#### THE DATA
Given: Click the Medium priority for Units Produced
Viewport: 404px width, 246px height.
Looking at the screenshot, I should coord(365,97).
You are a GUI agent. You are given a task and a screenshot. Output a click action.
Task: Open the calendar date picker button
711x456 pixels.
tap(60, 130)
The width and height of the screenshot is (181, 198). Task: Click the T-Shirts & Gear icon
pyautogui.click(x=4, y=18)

#### DESCRIPTION OF THE TASK
Start at the line holding "You are a GUI" and retype each line through the end of the material above, both included.

#### EXPECTED ANSWER
You are a GUI agent. You are given a task and a screenshot. Output a click action.
Task: Open the calendar date picker button
711x456 pixels.
tap(60, 130)
The width and height of the screenshot is (181, 198). Task: Click the T-Shirts & Gear icon
pyautogui.click(x=4, y=18)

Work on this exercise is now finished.